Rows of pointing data
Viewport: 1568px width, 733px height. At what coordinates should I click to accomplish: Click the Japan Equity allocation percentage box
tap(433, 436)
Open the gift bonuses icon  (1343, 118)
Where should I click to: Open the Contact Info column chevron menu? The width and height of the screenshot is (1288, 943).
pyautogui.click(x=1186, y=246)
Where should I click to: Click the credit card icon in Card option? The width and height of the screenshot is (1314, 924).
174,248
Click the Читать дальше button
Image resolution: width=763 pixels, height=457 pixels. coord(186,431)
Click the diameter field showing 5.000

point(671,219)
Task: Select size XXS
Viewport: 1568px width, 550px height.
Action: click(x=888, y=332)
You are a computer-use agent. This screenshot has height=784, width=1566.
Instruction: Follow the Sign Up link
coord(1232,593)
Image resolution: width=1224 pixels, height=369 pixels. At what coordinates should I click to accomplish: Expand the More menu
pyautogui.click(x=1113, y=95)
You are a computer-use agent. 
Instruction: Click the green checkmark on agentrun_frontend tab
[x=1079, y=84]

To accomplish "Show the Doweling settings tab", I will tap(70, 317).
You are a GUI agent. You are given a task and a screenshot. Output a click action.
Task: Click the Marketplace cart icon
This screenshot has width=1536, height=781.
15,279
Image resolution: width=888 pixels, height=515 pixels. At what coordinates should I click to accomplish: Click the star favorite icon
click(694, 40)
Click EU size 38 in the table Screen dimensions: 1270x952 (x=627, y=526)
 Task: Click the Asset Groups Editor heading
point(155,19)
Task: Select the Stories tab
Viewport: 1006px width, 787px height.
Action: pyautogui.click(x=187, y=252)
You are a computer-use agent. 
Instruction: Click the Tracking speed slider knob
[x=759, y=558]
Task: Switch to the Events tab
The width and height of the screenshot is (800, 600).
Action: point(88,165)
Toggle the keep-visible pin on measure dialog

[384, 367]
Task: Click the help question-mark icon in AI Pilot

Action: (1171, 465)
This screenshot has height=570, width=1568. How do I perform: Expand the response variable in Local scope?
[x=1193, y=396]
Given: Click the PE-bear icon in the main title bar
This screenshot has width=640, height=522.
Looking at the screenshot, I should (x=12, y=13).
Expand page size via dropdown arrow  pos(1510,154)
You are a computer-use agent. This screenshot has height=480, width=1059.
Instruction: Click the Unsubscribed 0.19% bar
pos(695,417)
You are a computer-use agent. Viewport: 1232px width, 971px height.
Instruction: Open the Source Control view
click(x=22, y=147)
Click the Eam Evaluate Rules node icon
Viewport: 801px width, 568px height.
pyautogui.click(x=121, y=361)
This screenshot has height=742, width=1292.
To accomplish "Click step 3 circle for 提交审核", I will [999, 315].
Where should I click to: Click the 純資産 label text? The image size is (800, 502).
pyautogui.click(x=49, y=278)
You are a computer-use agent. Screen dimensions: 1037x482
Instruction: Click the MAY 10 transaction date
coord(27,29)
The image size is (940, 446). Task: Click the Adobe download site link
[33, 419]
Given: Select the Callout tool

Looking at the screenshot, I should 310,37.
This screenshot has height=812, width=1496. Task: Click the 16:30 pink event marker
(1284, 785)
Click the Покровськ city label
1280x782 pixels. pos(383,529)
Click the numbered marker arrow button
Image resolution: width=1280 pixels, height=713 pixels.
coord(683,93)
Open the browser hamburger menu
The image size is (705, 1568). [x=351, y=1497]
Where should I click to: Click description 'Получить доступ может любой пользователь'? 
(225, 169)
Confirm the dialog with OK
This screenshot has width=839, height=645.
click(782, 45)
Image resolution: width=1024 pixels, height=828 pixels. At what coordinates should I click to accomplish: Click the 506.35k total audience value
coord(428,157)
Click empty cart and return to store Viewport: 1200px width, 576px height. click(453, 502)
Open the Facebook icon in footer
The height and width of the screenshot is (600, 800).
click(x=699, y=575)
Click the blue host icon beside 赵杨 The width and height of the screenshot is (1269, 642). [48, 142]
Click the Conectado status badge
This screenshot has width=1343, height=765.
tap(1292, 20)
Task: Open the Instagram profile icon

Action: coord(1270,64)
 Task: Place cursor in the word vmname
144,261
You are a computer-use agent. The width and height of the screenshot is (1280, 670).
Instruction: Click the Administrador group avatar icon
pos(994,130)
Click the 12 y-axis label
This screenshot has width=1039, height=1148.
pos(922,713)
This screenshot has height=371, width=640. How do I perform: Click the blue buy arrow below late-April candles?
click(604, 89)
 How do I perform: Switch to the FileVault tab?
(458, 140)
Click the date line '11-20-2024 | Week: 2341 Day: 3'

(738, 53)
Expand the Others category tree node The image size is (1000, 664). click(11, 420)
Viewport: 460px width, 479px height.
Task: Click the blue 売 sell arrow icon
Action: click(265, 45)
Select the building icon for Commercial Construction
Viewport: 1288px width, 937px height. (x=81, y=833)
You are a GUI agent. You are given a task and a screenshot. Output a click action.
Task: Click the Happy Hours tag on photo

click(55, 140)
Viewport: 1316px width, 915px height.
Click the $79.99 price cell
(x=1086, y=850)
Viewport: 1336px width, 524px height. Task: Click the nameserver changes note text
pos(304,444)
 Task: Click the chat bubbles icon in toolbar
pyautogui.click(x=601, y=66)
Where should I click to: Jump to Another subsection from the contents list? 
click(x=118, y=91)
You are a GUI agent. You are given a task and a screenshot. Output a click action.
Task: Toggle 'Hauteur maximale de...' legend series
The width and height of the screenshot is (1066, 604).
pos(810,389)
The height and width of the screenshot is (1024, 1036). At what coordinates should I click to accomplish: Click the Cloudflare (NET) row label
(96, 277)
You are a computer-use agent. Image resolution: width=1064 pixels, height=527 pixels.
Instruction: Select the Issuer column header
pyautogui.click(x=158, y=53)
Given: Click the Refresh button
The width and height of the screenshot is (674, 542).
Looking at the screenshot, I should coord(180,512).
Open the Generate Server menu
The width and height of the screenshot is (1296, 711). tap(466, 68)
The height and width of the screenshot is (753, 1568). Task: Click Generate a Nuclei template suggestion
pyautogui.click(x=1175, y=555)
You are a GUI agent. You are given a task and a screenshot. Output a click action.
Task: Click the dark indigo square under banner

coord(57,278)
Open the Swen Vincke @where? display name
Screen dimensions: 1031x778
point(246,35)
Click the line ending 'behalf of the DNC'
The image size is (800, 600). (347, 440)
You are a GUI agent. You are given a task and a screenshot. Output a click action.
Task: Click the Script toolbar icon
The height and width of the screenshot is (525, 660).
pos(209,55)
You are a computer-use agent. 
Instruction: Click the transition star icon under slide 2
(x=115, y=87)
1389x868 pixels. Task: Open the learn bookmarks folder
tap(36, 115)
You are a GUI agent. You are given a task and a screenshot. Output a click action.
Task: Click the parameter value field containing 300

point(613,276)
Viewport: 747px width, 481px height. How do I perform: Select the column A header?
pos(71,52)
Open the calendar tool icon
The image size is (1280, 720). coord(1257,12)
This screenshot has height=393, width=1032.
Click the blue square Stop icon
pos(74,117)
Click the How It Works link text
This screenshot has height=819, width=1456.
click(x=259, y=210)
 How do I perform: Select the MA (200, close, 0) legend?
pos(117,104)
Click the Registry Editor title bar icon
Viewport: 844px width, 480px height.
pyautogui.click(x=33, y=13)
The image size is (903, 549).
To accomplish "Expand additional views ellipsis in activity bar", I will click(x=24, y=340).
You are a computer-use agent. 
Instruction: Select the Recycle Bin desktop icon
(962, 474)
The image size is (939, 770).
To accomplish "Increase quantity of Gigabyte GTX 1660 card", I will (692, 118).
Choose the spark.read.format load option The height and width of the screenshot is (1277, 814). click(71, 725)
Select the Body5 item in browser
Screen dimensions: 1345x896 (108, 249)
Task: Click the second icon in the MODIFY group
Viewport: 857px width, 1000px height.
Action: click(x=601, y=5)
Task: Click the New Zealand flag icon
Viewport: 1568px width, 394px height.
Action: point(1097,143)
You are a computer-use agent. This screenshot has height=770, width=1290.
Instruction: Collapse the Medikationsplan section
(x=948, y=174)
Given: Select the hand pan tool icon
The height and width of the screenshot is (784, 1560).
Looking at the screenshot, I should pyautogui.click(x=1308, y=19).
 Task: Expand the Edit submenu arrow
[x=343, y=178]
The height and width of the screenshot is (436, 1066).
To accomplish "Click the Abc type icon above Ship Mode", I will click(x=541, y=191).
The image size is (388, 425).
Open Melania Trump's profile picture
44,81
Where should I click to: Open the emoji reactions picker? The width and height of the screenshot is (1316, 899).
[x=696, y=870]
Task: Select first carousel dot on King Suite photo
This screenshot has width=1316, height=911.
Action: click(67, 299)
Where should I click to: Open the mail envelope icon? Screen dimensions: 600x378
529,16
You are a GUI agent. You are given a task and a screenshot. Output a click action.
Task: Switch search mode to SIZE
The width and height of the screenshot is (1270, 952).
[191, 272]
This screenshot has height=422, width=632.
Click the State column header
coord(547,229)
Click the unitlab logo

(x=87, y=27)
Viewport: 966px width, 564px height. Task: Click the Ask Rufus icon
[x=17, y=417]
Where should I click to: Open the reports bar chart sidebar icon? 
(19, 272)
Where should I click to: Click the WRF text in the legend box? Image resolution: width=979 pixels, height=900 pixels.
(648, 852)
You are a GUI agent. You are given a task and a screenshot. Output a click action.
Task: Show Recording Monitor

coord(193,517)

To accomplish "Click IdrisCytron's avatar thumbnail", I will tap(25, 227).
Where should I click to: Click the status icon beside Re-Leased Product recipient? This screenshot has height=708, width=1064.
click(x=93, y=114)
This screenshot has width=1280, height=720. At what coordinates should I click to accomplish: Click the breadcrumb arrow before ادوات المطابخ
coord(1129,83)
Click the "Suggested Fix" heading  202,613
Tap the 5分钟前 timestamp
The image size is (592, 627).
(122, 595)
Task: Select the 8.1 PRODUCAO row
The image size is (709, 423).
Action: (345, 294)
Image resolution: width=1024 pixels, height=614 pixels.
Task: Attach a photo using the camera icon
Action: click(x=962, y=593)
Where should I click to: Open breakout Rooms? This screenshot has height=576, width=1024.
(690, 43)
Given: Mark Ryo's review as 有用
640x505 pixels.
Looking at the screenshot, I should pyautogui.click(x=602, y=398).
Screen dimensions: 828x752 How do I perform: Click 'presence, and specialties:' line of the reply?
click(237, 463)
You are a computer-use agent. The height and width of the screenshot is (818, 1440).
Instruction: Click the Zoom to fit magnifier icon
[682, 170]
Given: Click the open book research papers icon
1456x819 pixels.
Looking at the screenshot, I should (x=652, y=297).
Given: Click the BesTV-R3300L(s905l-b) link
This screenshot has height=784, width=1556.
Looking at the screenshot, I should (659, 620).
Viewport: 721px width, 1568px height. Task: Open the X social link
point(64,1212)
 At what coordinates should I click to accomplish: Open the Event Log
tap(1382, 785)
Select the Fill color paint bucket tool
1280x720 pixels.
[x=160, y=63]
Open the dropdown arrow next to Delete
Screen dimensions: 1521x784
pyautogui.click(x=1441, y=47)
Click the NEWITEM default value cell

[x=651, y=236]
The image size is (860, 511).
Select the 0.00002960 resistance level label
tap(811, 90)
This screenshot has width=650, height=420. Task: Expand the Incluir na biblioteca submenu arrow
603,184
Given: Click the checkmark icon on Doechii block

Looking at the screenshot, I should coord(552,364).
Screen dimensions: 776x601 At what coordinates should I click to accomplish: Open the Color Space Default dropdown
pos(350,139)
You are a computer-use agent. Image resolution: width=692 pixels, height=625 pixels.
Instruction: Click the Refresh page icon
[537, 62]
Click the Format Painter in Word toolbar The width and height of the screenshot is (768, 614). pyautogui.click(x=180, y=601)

**Task goal:** Convert the rows above, starting at the line containing "Toggle the keep-visible pin on measure dialog" and ending at the line containing "will [999, 315].", into a JSON list of strings with one string per line and blank lines omitted.

**Finished exercise:**
[
  "Toggle the keep-visible pin on measure dialog",
  "[384, 367]",
  "Task: Click the help question-mark icon in AI Pilot",
  "Action: (1171, 465)",
  "This screenshot has height=570, width=1568. How do I perform: Expand the response variable in Local scope?",
  "[x=1193, y=396]",
  "Given: Click the PE-bear icon in the main title bar",
  "This screenshot has width=640, height=522.",
  "Looking at the screenshot, I should (x=12, y=13).",
  "Expand page size via dropdown arrow  pos(1510,154)",
  "You are a computer-use agent. This screenshot has height=480, width=1059.",
  "Instruction: Click the Unsubscribed 0.19% bar",
  "pos(695,417)",
  "You are a computer-use agent. Viewport: 1232px width, 971px height.",
  "Instruction: Open the Source Control view",
  "click(x=22, y=147)",
  "Click the Eam Evaluate Rules node icon",
  "Viewport: 801px width, 568px height.",
  "pyautogui.click(x=121, y=361)",
  "This screenshot has height=742, width=1292.",
  "To accomplish \"Click step 3 circle for 提交审核\", I will [999, 315]."
]